Und was habe er Überstunden gemacht? Und wie oft sei er freitagmittags als Letzter aus dem Büro gegangen? „Nie!“ Und dann wollte er vom Publikum wissen: „Wer von euch arbeitet auch in der öffentlichen Verwaltung, in der Knochenmühle?“ In der ersten Reihe wurde Weininger fündig. Eine Frau aus Mendig meldete sich. Nach einem Riesenapplaus für die Zuschauerin widmete er sich wichtigen persönlichen Dingen, die sich wie ein roter Faden durch den Abend zogen.
Wo ist nur das verflixte Abschlusszeugnis?
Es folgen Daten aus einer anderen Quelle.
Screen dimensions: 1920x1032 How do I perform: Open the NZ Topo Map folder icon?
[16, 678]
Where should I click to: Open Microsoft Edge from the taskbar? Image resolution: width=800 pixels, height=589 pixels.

Für seine Beförderung braucht er dringend sein Abschlusszeugnis. Dabei hat er nicht die leiseste Ahnung, wo es sein könnte. In seiner Kellerbar, die auf der Bühne durch eine Kulisse dargestellt wurde, stand eine alte braune Kiste auf einem Tisch. In ihr befinden sich wahre Schätzchen, die sein Leben in gewisser Weise widerspiegeln.
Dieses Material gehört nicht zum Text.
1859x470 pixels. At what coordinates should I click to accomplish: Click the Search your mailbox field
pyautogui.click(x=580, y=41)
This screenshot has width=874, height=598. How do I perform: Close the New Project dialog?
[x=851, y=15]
Etwa Fotos von seiner Frau, mit der er seit fast 30 Jahren zusammen ist. Wiederentdeckt hat Weininger auch Aufnahmen von feucht-fröhlichen Vereinsausflügen und auch das Abschlussfoto seiner zehnten Klasse aus dem Jahr 1984. Er habe seinerzeit die Mittlere Reife am Hermann-Göring-Gymnasium gemacht. Die Namensgebung sei ein bisschen unglücklich gewesen. Die Schule sei dann einstimmig nach dem Namen der örtlichen Pizzeria umbenannt worden.
Einige frisch gezapfte Kölsch
Das Zeugnis hat er natürlich nicht gefunden. In seinen weiteren Erzählungen und Gags kam der Künstler vom Hölzchen aufs Stöckchen, während die „liebe Julia“ ihn mit frisch gezapften Kölsch versorgte. Nach der Pause suchte Weininger weiter nach dem Zeugnis – auf dem Speicher seines Hauses. Fast den Blitz getroffen hatte ihn, als er dort eine mobile Baustellenampel entdeckte. Die Signalampel leuchtete sogar noch auf. Doch wie in aller Welt sollte das Teil dorthin gekommen sein?
So langsam kehrte die Erinnerung zurück. Sollte das etwa die Folge der gestrigen Vorstandsitzung in Wolly Wodka Wigman sein? Ohne Zweifel, Weininger hatte einen Filmriss. Auf der Bühne erreichte ihn eine niederschmetternde Nachricht. Er hatte ein Schreiben der Gemeindeverwaltung erhalten. Sein Kollege Jürgen hat die Stelle bekommen. Die ganze Suche war umsonst. Tosender Applaus des begeisterten Publikums war Weininger, der sich auch nach zwei Zugaben immer noch in Topform präsentierte, nicht nur als Krönung seines Soloprogramms gewiss, sondern auch zwischendurch.